TransactionScope and Isolation Level

Anton Kalcik picture Anton Kalcik · Apr 6, 2009 · Viewed 19.6k times · Source

we have a problem to use TransactionScope. TransactionScope get to us very good flexibility to use transactions across our Data Access Layer. On this way we can use transactions implicit or explicit. There are some performance boost again ADO.NET transactions, but at this time this is not really problem. However we have problem with locking. In example code below, although isolation level is set to ReadCommitted, it is not possible to make Select SQL statement from other client on table testTable, until the main transaction (in Main method) will be committed, because there is lock on whole table. We also tried to use only one connection across all methods, but same behavior. Our DBMS is SQL Server 2008. Is there something what we didn't understood?

Regards Anton Kalcik

See this sample code:

class Program
{
    public class DAL
    {
        private const string _connectionString = @"Data Source=localhost\fsdf;Initial Catalog=fasdfsa;Integrated Security=SSPI;";

        private const string inserttStr = @"INSERT INTO dbo.testTable (test) VALUES(@test);";

        /// <summary>
        /// Execute command on DBMS.
        /// </summary>
        /// <param name="command">Command to execute.</param>
        private void ExecuteNonQuery(IDbCommand command)
        {
            if (command == null)
                throw new ArgumentNullException("Parameter 'command' can't be null!");

            using (IDbConnection connection = new SqlConnection(_connectionString))
            {
                command.Connection = connection;
                connection.Open();
                command.ExecuteNonQuery();
            }
        }

        public void FirstMethod()
        {
            IDbCommand command = new SqlCommand(inserttStr);
            command.Parameters.Add(new SqlParameter("@test", "Hello1"));

            using (TransactionScope sc = new TransactionScope(TransactionScopeOption.Required))
            {
                ExecuteNonQuery(command);
                sc.Complete();
            }
        }

        public void SecondMethod()
        {
            IDbCommand command = new SqlCommand(inserttStr);
            command.Parameters.Add(new SqlParameter("@test", "Hello2"));

            using (TransactionScope sc = new TransactionScope(TransactionScopeOption.Required))
            {
                ExecuteNonQuery(command);
                sc.Complete();
            }
        }
    }

    static void Main(string[] args)
    {

        DAL dal = new DAL();
        TransactionOptions tso = new TransactionOptions();
        tso.IsolationLevel = System.Transactions.IsolationLevel.ReadCommitted;

        using (TransactionScope sc = new TransactionScope(TransactionScopeOption.Required,tso))
        {
            dal.FirstMethod();
            dal.SecondMethod();
            sc.Complete();
        }
    }
}

Answer

Daniel Pratt picture Daniel Pratt · Apr 6, 2009

I don't think your issue has anything to do with the .NET TransactionScope concept. Rather, it sounds like you're describing the expected behavior of SQL Server transactions. Also, changing the isolation level only affects "data reads" not "data writes". From SQL Server BOL:

"Choosing a transaction isolation level does not affect the locks acquired to protect data modifications. A transaction always gets an exclusive lock on any data it modifies, and holds that lock until the transaction completes, regardless of the isolation level set for that transaction. For read operations, transaction isolation levels primarily define the level of protection from the effects of modifications made by other transactions."

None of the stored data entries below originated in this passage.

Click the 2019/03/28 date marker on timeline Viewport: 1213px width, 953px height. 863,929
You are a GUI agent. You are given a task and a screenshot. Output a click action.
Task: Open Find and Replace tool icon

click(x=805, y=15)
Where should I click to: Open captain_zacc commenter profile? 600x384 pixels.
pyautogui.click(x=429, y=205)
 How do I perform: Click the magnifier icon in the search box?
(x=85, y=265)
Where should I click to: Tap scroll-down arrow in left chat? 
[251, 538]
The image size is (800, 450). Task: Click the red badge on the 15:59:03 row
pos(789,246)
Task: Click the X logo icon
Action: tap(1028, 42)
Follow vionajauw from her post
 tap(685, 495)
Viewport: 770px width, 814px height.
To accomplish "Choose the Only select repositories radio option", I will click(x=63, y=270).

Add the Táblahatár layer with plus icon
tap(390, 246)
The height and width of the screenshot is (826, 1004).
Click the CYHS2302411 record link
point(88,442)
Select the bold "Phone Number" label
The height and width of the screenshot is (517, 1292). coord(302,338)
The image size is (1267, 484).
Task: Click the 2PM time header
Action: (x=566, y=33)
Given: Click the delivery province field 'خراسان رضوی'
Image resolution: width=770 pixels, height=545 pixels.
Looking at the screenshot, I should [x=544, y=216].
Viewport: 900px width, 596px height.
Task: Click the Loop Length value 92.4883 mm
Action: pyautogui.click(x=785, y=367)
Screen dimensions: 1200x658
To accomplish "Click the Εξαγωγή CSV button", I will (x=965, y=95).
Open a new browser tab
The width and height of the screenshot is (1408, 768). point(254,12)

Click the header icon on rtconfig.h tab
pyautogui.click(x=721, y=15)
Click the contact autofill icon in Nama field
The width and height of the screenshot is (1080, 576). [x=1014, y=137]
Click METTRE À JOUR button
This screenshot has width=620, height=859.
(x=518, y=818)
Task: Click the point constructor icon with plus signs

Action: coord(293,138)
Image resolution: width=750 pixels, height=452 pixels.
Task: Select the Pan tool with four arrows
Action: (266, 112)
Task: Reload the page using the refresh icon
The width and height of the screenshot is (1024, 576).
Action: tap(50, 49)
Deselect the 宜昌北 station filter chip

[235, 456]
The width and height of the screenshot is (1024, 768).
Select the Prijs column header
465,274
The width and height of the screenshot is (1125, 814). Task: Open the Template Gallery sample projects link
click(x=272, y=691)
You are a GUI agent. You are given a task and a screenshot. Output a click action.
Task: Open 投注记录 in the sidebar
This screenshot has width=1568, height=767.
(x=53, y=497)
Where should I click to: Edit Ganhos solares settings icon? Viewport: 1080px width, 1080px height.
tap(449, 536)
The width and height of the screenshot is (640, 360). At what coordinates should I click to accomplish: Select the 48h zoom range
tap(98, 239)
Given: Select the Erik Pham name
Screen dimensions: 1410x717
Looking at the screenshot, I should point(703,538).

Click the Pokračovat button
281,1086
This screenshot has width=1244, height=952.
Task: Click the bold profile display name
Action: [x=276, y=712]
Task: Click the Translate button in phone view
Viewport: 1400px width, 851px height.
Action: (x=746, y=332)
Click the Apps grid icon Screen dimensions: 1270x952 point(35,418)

What that means is that you can prevent the blocking behavior by changing the isolation level for the client issuing the SELECT statement(s). The READ COMMITED isolation level (the default) won't prevent blocking. To prevent blocking the client, you would use the READ UNCOMMITTED isolation level, but you would have to account for the possibility that records may be retrieved that have been updated/inserted by an open transaction (i.e. they might go away if the transaction rolls back).